═════ THE INPUT ═════
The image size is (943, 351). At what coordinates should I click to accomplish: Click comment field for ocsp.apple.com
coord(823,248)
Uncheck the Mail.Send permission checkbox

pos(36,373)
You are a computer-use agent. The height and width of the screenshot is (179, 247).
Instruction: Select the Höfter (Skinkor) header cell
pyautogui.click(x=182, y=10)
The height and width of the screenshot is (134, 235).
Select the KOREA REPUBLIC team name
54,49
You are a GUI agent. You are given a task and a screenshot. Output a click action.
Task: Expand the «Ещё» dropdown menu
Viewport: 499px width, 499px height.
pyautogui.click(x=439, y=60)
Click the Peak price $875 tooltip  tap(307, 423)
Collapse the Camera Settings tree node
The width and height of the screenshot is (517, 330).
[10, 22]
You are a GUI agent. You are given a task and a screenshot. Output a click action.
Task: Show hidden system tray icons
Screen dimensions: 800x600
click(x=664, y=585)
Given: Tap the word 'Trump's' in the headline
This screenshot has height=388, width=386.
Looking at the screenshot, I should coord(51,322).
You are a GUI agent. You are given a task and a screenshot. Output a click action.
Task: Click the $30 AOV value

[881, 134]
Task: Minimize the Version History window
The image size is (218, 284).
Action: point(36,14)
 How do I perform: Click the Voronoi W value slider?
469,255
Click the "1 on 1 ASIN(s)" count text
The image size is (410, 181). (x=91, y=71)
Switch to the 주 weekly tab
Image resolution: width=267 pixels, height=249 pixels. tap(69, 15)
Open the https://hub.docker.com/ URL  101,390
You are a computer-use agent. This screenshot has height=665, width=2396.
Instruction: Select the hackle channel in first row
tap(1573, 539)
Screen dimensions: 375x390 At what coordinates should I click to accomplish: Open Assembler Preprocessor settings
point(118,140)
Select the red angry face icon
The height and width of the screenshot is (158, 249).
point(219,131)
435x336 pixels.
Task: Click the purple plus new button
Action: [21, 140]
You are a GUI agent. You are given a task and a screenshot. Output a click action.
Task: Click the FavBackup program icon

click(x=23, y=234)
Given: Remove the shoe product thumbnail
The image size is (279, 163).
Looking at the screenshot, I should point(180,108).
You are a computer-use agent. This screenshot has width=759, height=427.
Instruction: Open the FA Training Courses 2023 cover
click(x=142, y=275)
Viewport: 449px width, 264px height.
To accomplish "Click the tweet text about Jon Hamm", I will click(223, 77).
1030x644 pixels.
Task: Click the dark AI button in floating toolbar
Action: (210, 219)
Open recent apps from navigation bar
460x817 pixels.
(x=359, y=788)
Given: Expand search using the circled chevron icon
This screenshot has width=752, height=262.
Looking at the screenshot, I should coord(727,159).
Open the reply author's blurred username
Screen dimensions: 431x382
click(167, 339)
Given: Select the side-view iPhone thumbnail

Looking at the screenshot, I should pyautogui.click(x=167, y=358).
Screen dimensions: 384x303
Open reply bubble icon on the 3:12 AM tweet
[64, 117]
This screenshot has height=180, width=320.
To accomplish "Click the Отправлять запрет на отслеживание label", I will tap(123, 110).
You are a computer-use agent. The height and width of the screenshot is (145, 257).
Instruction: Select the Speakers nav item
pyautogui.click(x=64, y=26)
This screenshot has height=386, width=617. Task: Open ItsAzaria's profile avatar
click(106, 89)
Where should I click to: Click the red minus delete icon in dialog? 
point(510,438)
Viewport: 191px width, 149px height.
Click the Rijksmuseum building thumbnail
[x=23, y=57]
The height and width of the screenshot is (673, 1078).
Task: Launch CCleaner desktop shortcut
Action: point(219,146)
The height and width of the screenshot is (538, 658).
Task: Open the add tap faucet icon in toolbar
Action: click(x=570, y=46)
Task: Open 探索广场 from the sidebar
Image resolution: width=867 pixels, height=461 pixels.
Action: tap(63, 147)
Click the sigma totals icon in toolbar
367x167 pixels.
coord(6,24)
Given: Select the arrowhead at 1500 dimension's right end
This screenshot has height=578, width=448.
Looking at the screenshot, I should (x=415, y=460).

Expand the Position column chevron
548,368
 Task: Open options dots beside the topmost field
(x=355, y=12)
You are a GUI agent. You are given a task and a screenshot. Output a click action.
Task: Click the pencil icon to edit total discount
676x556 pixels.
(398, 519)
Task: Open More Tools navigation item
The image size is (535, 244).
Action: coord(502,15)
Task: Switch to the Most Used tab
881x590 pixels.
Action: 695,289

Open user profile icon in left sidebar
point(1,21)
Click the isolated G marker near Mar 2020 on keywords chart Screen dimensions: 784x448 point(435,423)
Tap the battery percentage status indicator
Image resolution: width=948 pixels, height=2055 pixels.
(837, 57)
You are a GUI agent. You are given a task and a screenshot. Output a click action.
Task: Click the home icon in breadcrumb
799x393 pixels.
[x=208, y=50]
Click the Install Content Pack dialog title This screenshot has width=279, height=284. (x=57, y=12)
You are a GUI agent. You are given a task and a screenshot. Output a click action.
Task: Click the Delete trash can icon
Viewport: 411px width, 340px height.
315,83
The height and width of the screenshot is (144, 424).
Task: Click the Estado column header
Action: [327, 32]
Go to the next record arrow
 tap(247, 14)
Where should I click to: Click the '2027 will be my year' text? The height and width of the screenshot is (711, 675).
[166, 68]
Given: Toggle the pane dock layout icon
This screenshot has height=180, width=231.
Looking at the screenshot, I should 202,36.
═════
#### [TASK STATEMENT]
Every record above is to be copied out exactly.

#### [ANSWER BELOW]
The image size is (943, 351). At what coordinates should I click to accomplish: Click comment field for ocsp.apple.com
coord(823,248)
Uncheck the Mail.Send permission checkbox

pos(36,373)
You are a computer-use agent. The height and width of the screenshot is (179, 247).
Instruction: Select the Höfter (Skinkor) header cell
pyautogui.click(x=182, y=10)
The height and width of the screenshot is (134, 235).
Select the KOREA REPUBLIC team name
54,49
You are a GUI agent. You are given a task and a screenshot. Output a click action.
Task: Expand the «Ещё» dropdown menu
Viewport: 499px width, 499px height.
pyautogui.click(x=439, y=60)
Click the Peak price $875 tooltip  tap(307, 423)
Collapse the Camera Settings tree node
The width and height of the screenshot is (517, 330).
[10, 22]
You are a GUI agent. You are given a task and a screenshot. Output a click action.
Task: Show hidden system tray icons
Screen dimensions: 800x600
click(x=664, y=585)
Given: Tap the word 'Trump's' in the headline
This screenshot has height=388, width=386.
Looking at the screenshot, I should coord(51,322).
You are a GUI agent. You are given a task and a screenshot. Output a click action.
Task: Click the $30 AOV value

[881, 134]
Task: Minimize the Version History window
The image size is (218, 284).
Action: point(36,14)
 How do I perform: Click the Voronoi W value slider?
469,255
Click the "1 on 1 ASIN(s)" count text
The image size is (410, 181). (x=91, y=71)
Switch to the 주 weekly tab
Image resolution: width=267 pixels, height=249 pixels. tap(69, 15)
Open the https://hub.docker.com/ URL  101,390
You are a computer-use agent. This screenshot has height=665, width=2396.
Instruction: Select the hackle channel in first row
tap(1573, 539)
Screen dimensions: 375x390 At what coordinates should I click to accomplish: Open Assembler Preprocessor settings
point(118,140)
Select the red angry face icon
The height and width of the screenshot is (158, 249).
point(219,131)
435x336 pixels.
Task: Click the purple plus new button
Action: [21, 140]
You are a GUI agent. You are given a task and a screenshot. Output a click action.
Task: Click the FavBackup program icon

click(x=23, y=234)
Given: Remove the shoe product thumbnail
The image size is (279, 163).
Looking at the screenshot, I should point(180,108).
You are a computer-use agent. This screenshot has width=759, height=427.
Instruction: Open the FA Training Courses 2023 cover
click(x=142, y=275)
Viewport: 449px width, 264px height.
To accomplish "Click the tweet text about Jon Hamm", I will click(223, 77).
1030x644 pixels.
Task: Click the dark AI button in floating toolbar
Action: (210, 219)
Open recent apps from navigation bar
460x817 pixels.
(x=359, y=788)
Given: Expand search using the circled chevron icon
This screenshot has width=752, height=262.
Looking at the screenshot, I should coord(727,159).
Open the reply author's blurred username
Screen dimensions: 431x382
click(167, 339)
Given: Select the side-view iPhone thumbnail

Looking at the screenshot, I should pyautogui.click(x=167, y=358).
Screen dimensions: 384x303
Open reply bubble icon on the 3:12 AM tweet
[64, 117]
This screenshot has height=180, width=320.
To accomplish "Click the Отправлять запрет на отслеживание label", I will tap(123, 110).
You are a computer-use agent. The height and width of the screenshot is (145, 257).
Instruction: Select the Speakers nav item
pyautogui.click(x=64, y=26)
This screenshot has height=386, width=617. Task: Open ItsAzaria's profile avatar
click(106, 89)
Where should I click to: Click the red minus delete icon in dialog? 
point(510,438)
Viewport: 191px width, 149px height.
Click the Rijksmuseum building thumbnail
[x=23, y=57]
The height and width of the screenshot is (673, 1078).
Task: Launch CCleaner desktop shortcut
Action: point(219,146)
The height and width of the screenshot is (538, 658).
Task: Open the add tap faucet icon in toolbar
Action: click(x=570, y=46)
Task: Open 探索广场 from the sidebar
Image resolution: width=867 pixels, height=461 pixels.
Action: tap(63, 147)
Click the sigma totals icon in toolbar
367x167 pixels.
coord(6,24)
Given: Select the arrowhead at 1500 dimension's right end
This screenshot has height=578, width=448.
Looking at the screenshot, I should (x=415, y=460).

Expand the Position column chevron
548,368
 Task: Open options dots beside the topmost field
(x=355, y=12)
You are a GUI agent. You are given a task and a screenshot. Output a click action.
Task: Click the pencil icon to edit total discount
676x556 pixels.
(398, 519)
Task: Open More Tools navigation item
The image size is (535, 244).
Action: coord(502,15)
Task: Switch to the Most Used tab
881x590 pixels.
Action: 695,289

Open user profile icon in left sidebar
point(1,21)
Click the isolated G marker near Mar 2020 on keywords chart Screen dimensions: 784x448 point(435,423)
Tap the battery percentage status indicator
Image resolution: width=948 pixels, height=2055 pixels.
(837, 57)
You are a GUI agent. You are given a task and a screenshot. Output a click action.
Task: Click the home icon in breadcrumb
799x393 pixels.
[x=208, y=50]
Click the Install Content Pack dialog title This screenshot has width=279, height=284. (x=57, y=12)
You are a GUI agent. You are given a task and a screenshot. Output a click action.
Task: Click the Delete trash can icon
Viewport: 411px width, 340px height.
315,83
The height and width of the screenshot is (144, 424).
Task: Click the Estado column header
Action: [327, 32]
Go to the next record arrow
 tap(247, 14)
Where should I click to: Click the '2027 will be my year' text? The height and width of the screenshot is (711, 675).
[166, 68]
Given: Toggle the pane dock layout icon
This screenshot has height=180, width=231.
Looking at the screenshot, I should 202,36.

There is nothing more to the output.